▶ [Activity] Each entry listed below should be reproduced word for word.

Stored data entries:
Segment Open

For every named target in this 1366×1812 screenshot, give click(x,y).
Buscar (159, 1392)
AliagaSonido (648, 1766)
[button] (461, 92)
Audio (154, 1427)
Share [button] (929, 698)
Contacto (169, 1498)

Segment Closed

▶ [Written solution]
For every named target in this 1366×1812 screenshot, give click(x,y).
Buscar (159, 1392)
AliagaSonido (648, 1766)
[button] (461, 92)
Audio (154, 1427)
Share [button] (929, 698)
Contacto (169, 1498)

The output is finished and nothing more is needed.